▶ **DATASET EXTRACT**
────────────────────

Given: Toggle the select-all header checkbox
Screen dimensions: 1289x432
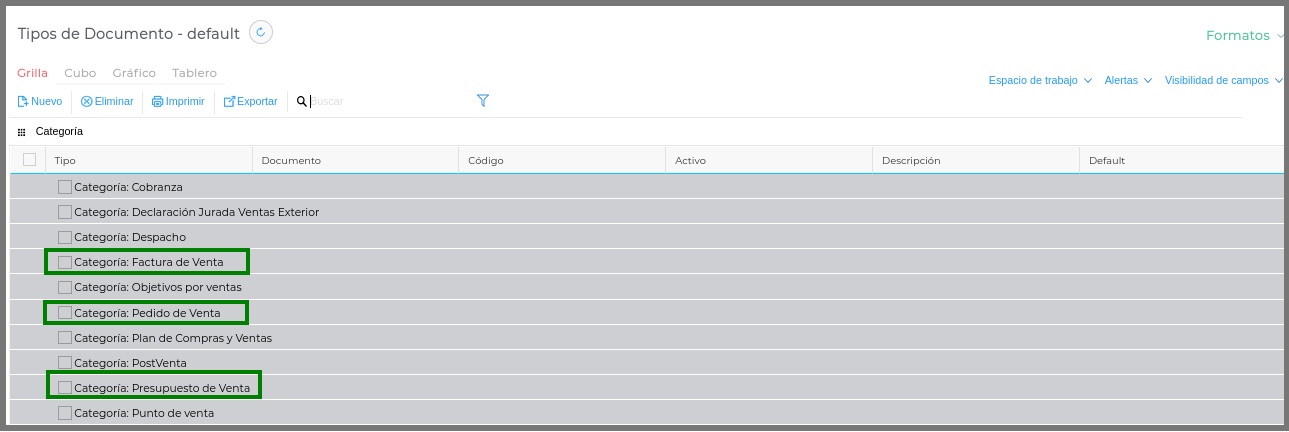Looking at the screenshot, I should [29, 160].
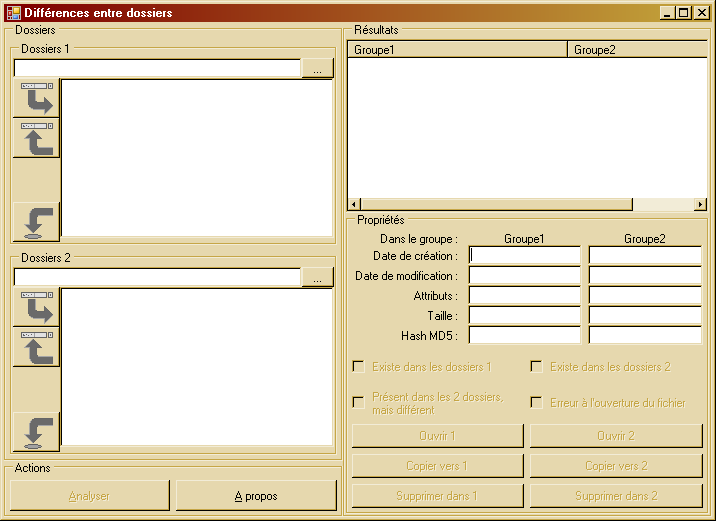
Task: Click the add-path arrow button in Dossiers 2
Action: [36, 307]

────────────────────

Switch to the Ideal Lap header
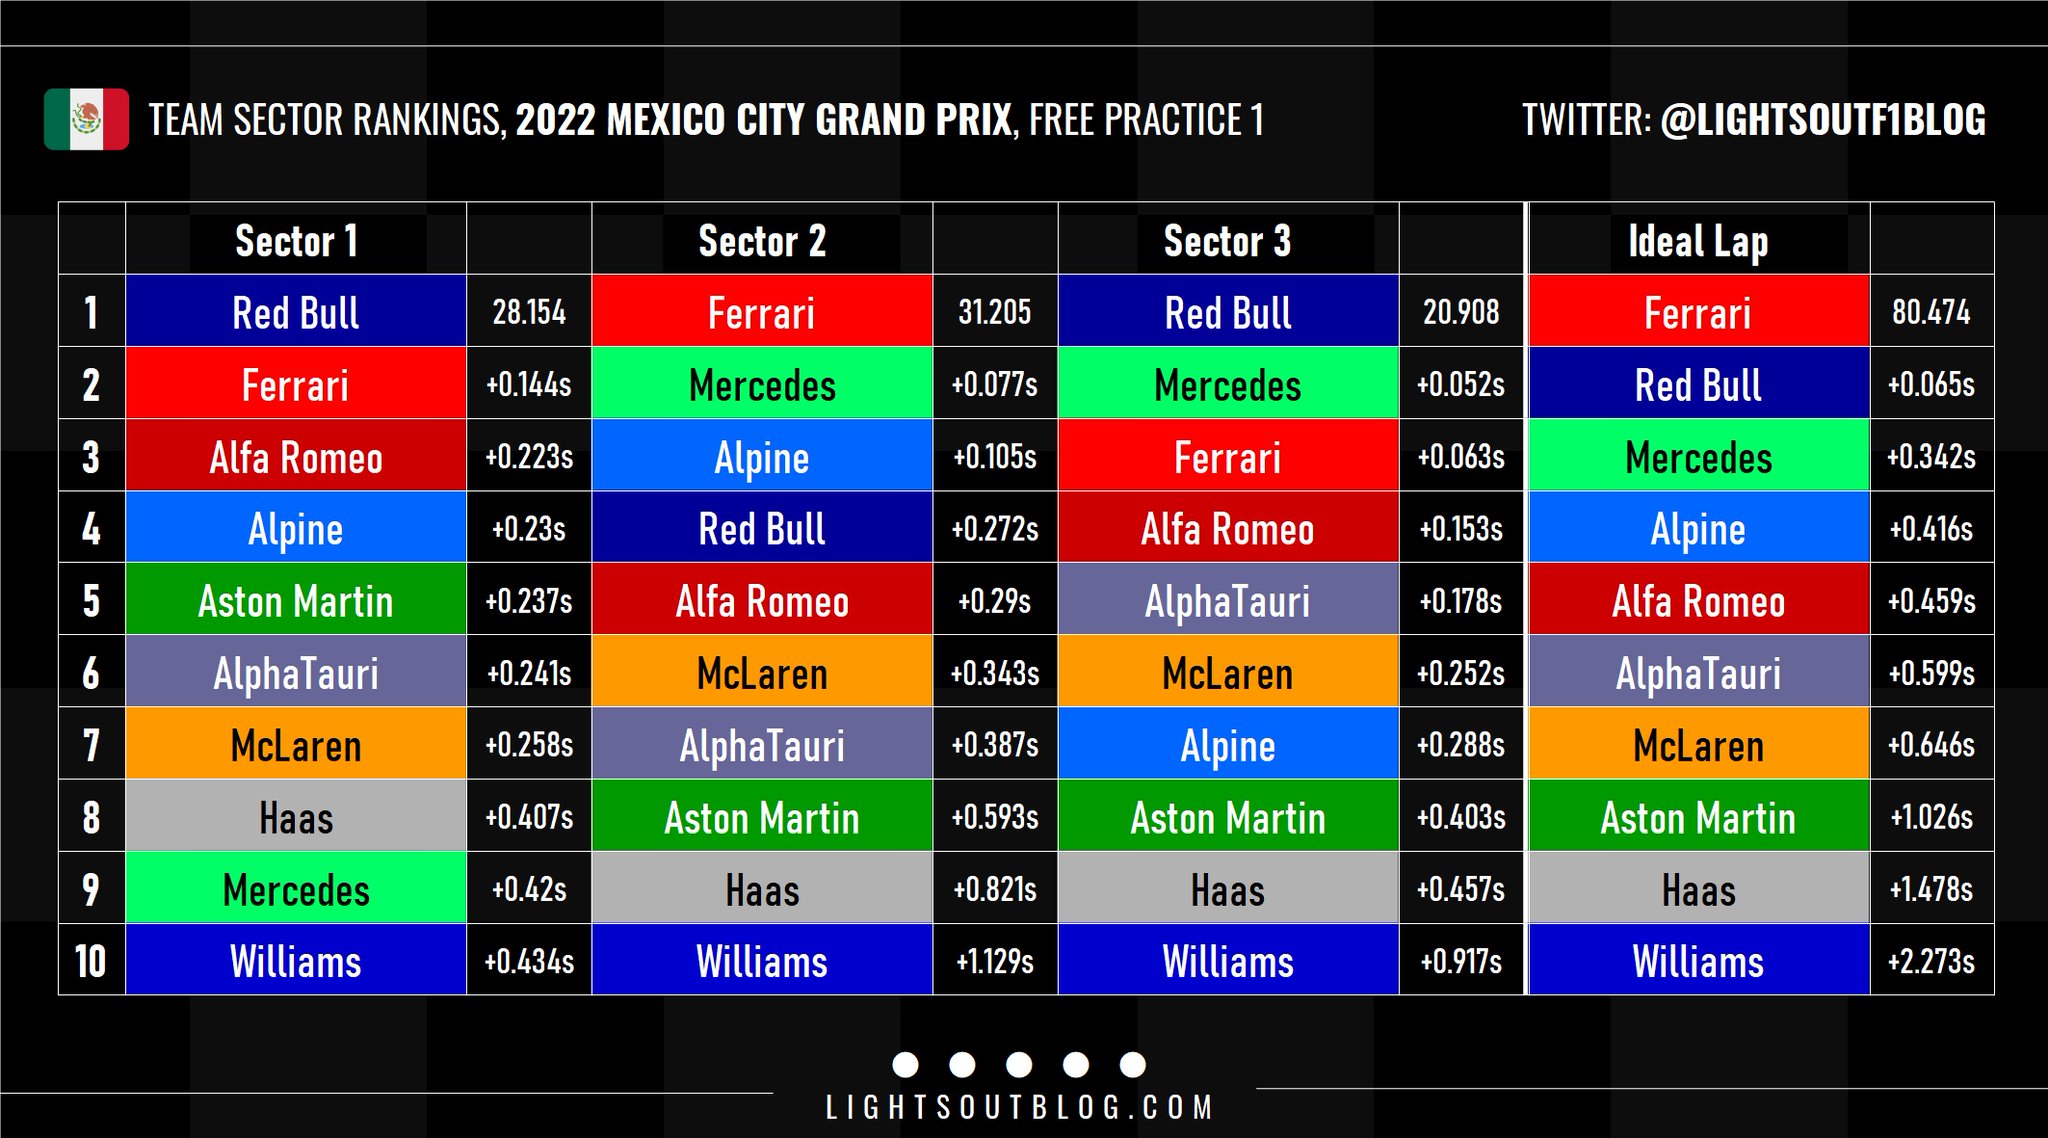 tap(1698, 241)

────────────────────

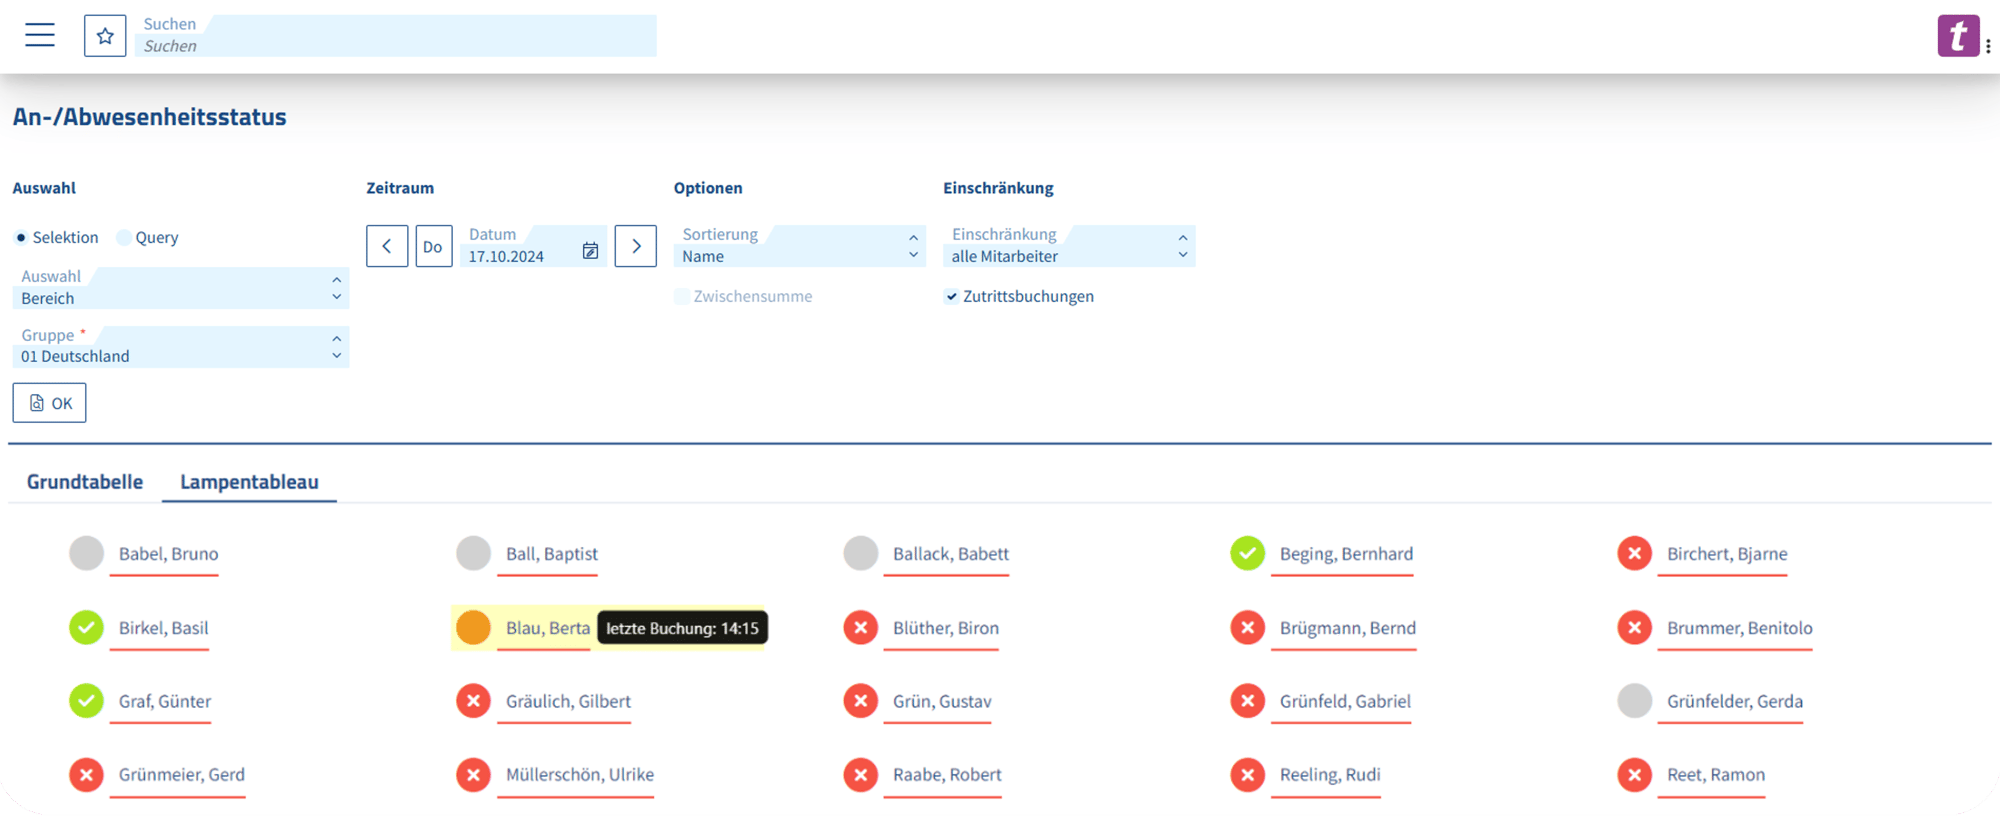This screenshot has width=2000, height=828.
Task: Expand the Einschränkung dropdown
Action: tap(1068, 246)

────────────────────

▶ **EXERCISE GOAL**
Copy the entries above word for word, beginning at the line that contains "Given: Toggle the select-all header checkbox" and stopping after the line that contains "Action: [36, 307]". Leave the pictures out of your copy.

▶ **COMPLETE RESPONSE**
Given: Toggle the select-all header checkbox
Screen dimensions: 1289x432
Looking at the screenshot, I should [29, 160].
Task: Click the add-path arrow button in Dossiers 2
Action: [36, 307]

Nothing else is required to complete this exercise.